Basic Audio Cleaning

from cleanvoice import Cleanvoice

client = Cleanvoice.from_env()

result = client.process(
    "https://example.com/podcast.mp3",
    fillers=True,
    long_silences=True,
    normalize=True,
    remove_noise=True,
)

print(f"Cleaned audio: {result.audio.url}")
print(f"Removed {result.audio.statistics.FILLER_SOUND} filler sounds")

Transcription & Summary

from cleanvoice import Cleanvoice

client = Cleanvoice.from_env()

result = client.process(
    "https://example.com/interview.wav",
    summarize=True,    # auto-enables transcription
    normalize=True,
)

print("Title:   ", result.transcript.title)
print("Summary: ", result.transcript.summary)
print("Chapters:", result.transcript.chapters)

summarize=True automatically enables transcription. social_content=True automatically enables summarize.

Video Processing

from cleanvoice import Cleanvoice

client = Cleanvoice.from_env()

result = client.process(
    "https://example.com/video.mp4",
    studio_sound=True,
    remove_noise=True,
    transcription=True,
    output_path="processed_video.mp4",
)

print("Media type:", "video" if result.is_video else "audio")
print("Remote URL:", result.media.url)
print("Saved to:  ", result.media.local_path)

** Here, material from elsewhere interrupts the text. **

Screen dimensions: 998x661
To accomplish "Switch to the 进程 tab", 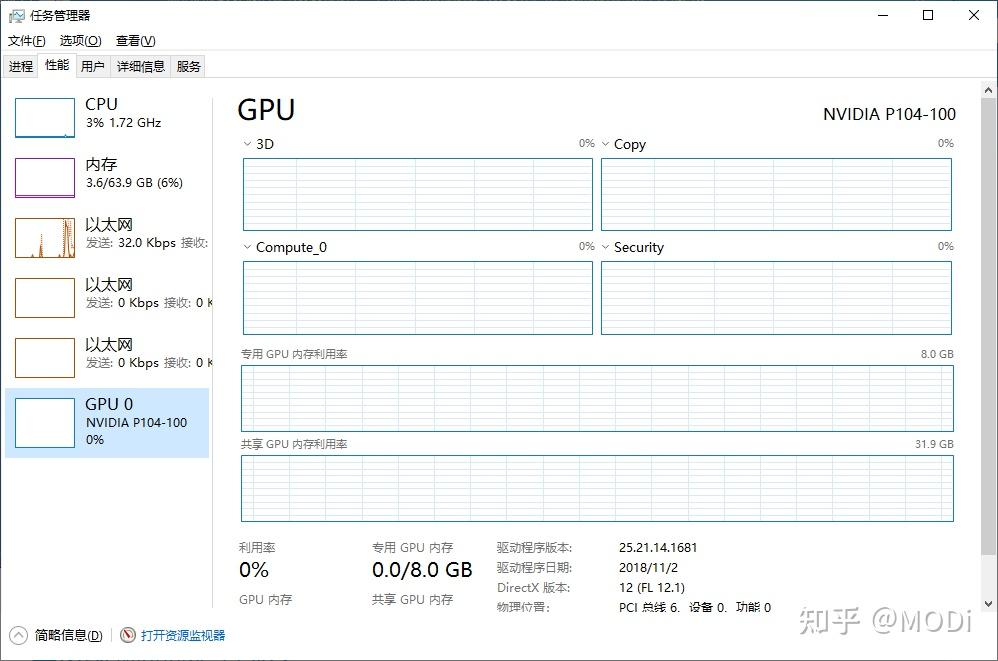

When the SDK detects a video extension (.mp4, .mov, etc.) it automatically sets video=True and emits a warning so you know the returned asset will be a video file.

In-Memory Audio (NumPy / librosa)

Pass a (audio_array, sample_rate) tuple directly — the SDK writes a temporary WAV, uploads it, and continues normally.

import librosa
from cleanvoice import Cleanvoice

client = Cleanvoice.from_env()

audio, sr = librosa.load("recording.wav", sr=None, mono=True)

result = client.process(
    (audio, sr),
    studio_sound=True,
    remove_noise=True,
    output_path="processed.mp3",
)

# Download back as a NumPy array
audio_out, sr_out = result.download_audio(as_numpy=True)

Async Usage

import asyncio
from cleanvoice import AsyncCleanvoice

async def main():
    async with AsyncCleanvoice.from_env() as client:
        result = await client.process(
            "https://example.com/audio.mp3",
            normalize=True,
            studio_sound=True,
            output_path="output.wav",
        )
        print(result.audio.local_path)

asyncio.run(main())

Batch Processing

Submit all jobs first, then poll — avoids waiting serially between files.

import time
from cleanvoice import Cleanvoice

client = Cleanvoice.from_env()

files = [
    "https://example.com/episode1.mp3",
    "https://example.com/episode2.mp3",
    "https://example.com/episode3.mp3",
]

# Submit all jobs
edit_ids = [
    client.create_edit(f, fillers=True, normalize=True)
    for f in files
]

# Poll for completion
results = []
for edit_id in edit_ids:
    while True:
        edit = client.get_edit(edit_id)
        if edit.status == "SUCCESS":
            results.append(edit)
            break
        elif edit.status == "FAILURE":
            print(f"Failed: {edit_id}")
            break
        time.sleep(5)

print(f"Completed: {len(results)}/{len(files)} files")

File Upload & Download

Upload

# Upload a file and get its remote URL
url = client.upload_file("recording.mp3")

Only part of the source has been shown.